• YOUR INSTRUCTIONS: Transcribe the records below line for line, without any changes, and omit the pictures from your answer.

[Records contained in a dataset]
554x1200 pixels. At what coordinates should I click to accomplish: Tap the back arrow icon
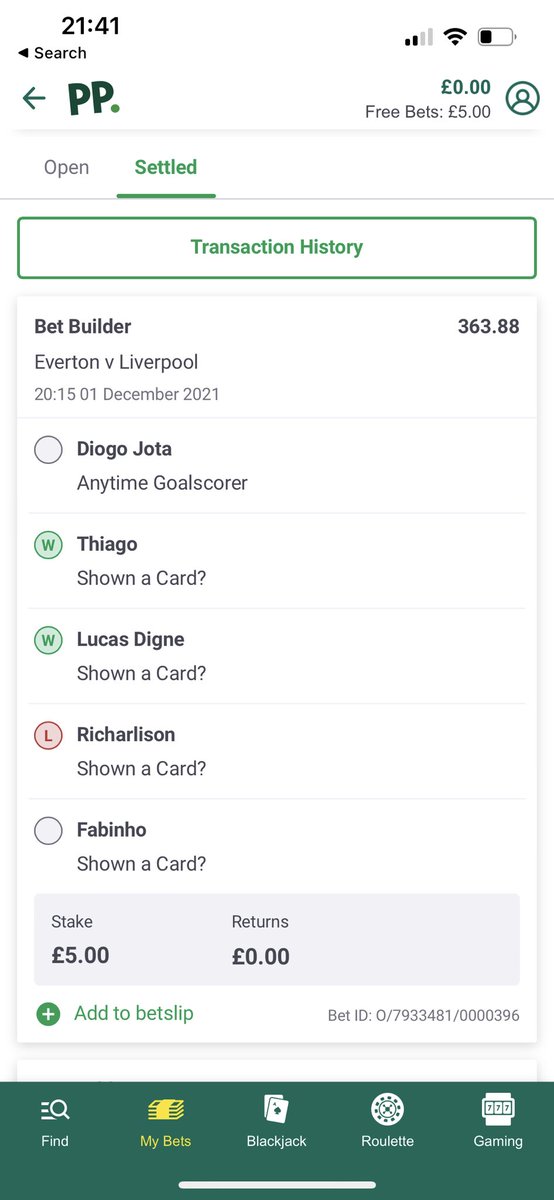point(34,98)
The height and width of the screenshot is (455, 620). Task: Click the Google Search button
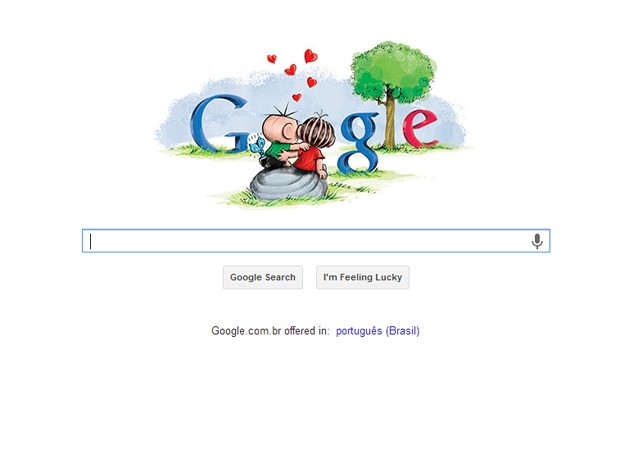coord(263,278)
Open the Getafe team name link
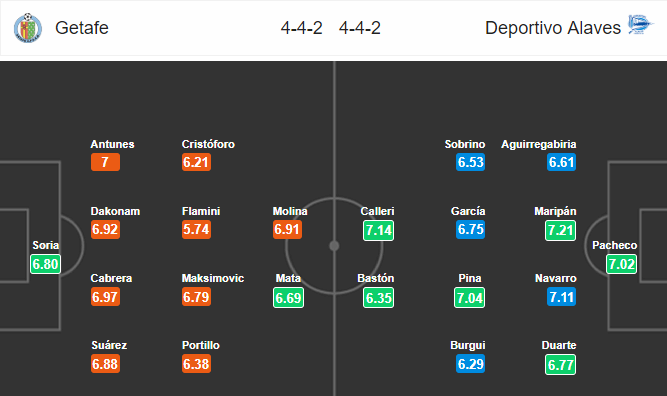This screenshot has width=667, height=396. 82,28
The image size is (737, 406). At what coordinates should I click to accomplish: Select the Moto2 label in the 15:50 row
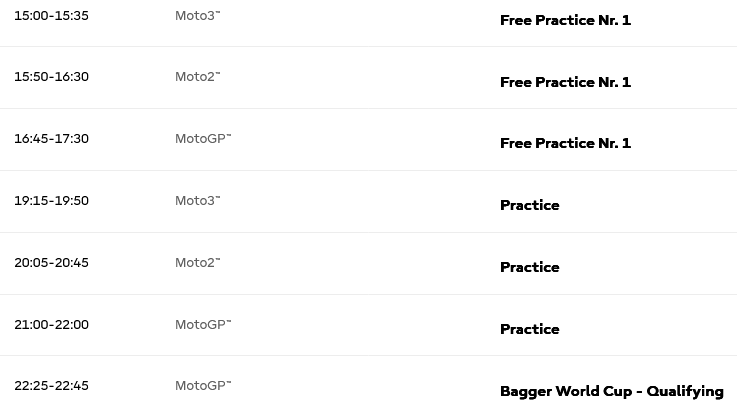197,77
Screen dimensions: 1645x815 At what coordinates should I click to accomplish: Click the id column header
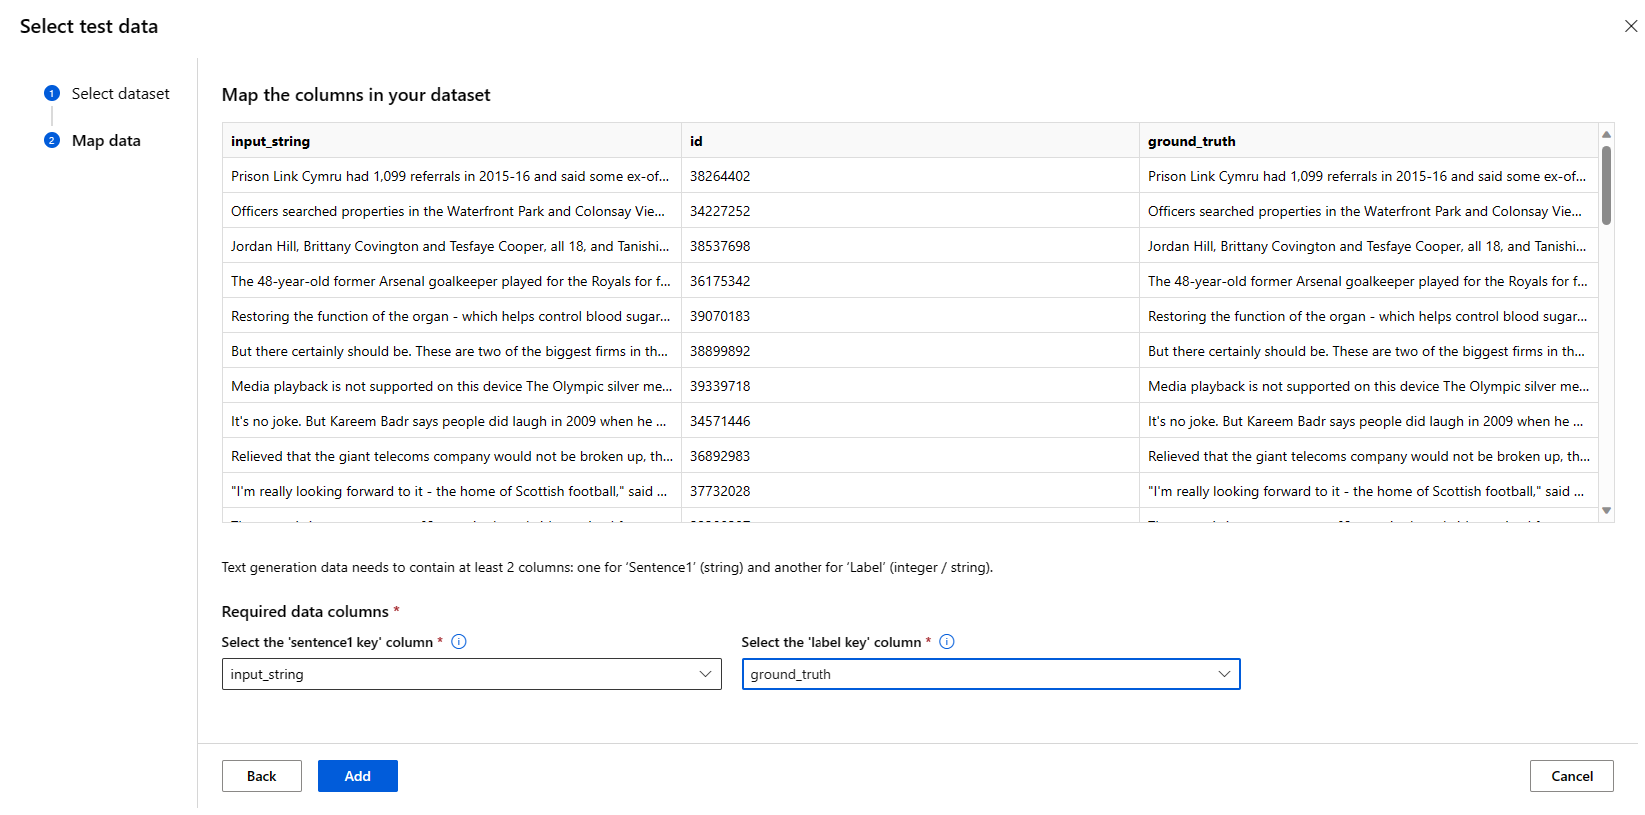(x=696, y=141)

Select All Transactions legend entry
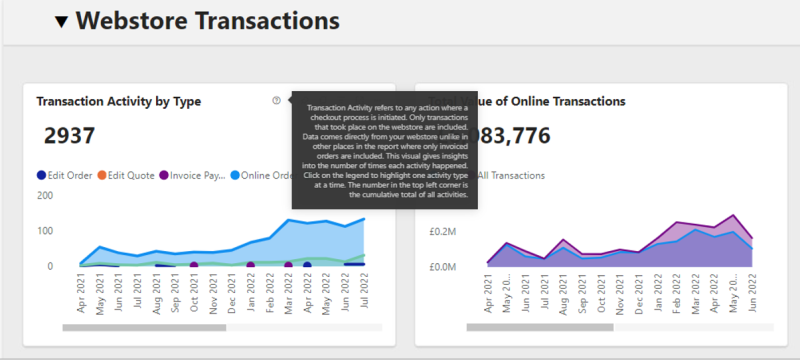click(512, 175)
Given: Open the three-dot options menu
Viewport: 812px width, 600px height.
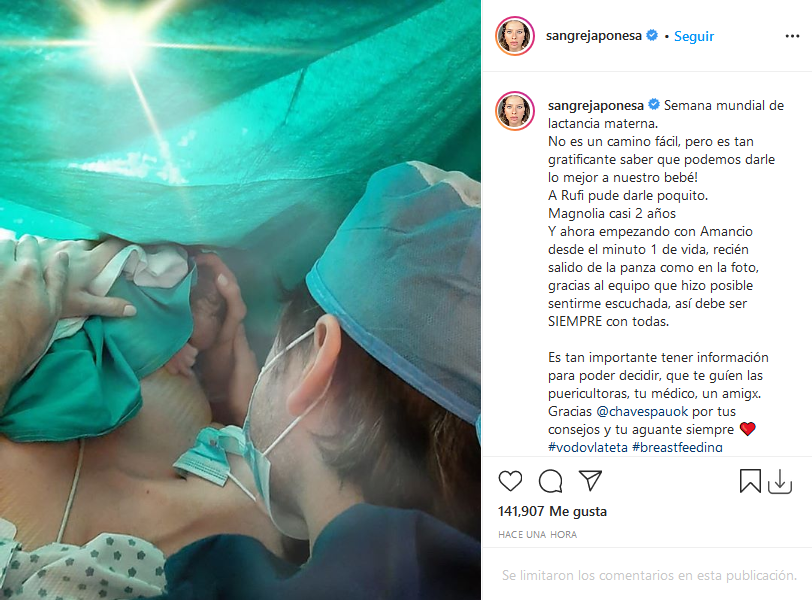Looking at the screenshot, I should click(x=792, y=36).
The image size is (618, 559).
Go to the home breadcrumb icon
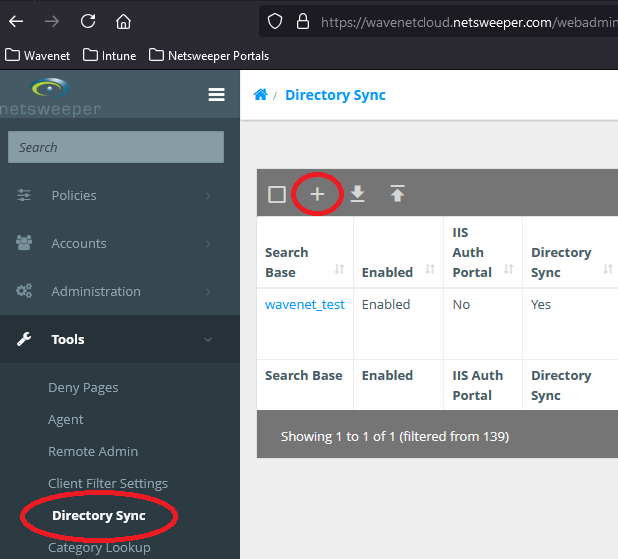260,95
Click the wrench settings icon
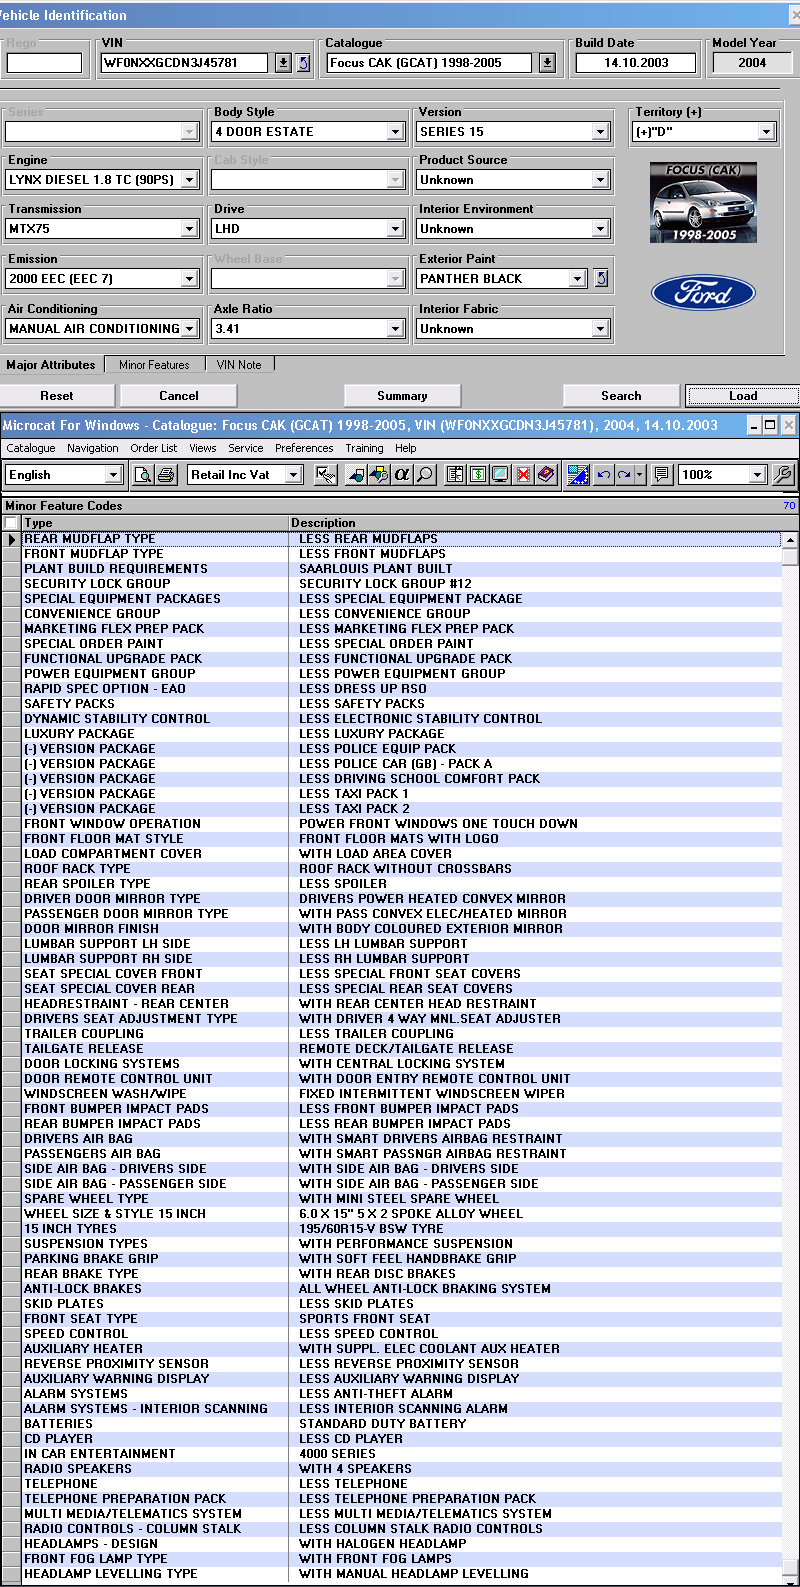Screen dimensions: 800x1587 (x=783, y=475)
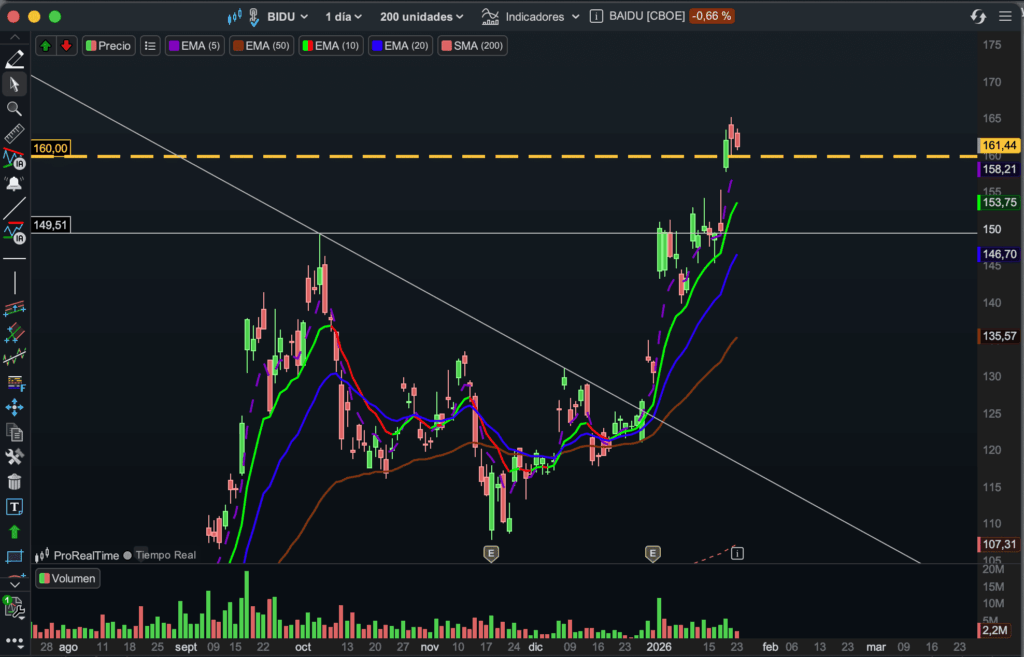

• TASK OUTPUT:
554x1200 pixels. At what coordinates should I click to accomplish: Tap the back arrow icon
point(34,98)
The height and width of the screenshot is (455, 620). Task: Click the Google Search button
coord(263,278)
Open the Getafe team name link
This screenshot has width=667, height=396. 82,28
The image size is (737, 406). At what coordinates should I click to accomplish: Select the Moto2 label in the 15:50 row
197,77
Screen dimensions: 1645x815 At what coordinates should I click to accomplish: Click the id column header
(x=696, y=141)

Select All Transactions legend entry
click(512, 175)
Given: Open the three-dot options menu
Viewport: 812px width, 600px height.
Looking at the screenshot, I should click(x=792, y=36).
The image size is (618, 559).
Go to the home breadcrumb icon
260,95
Click the wrench settings icon
Screen dimensions: 800x1587 (x=783, y=475)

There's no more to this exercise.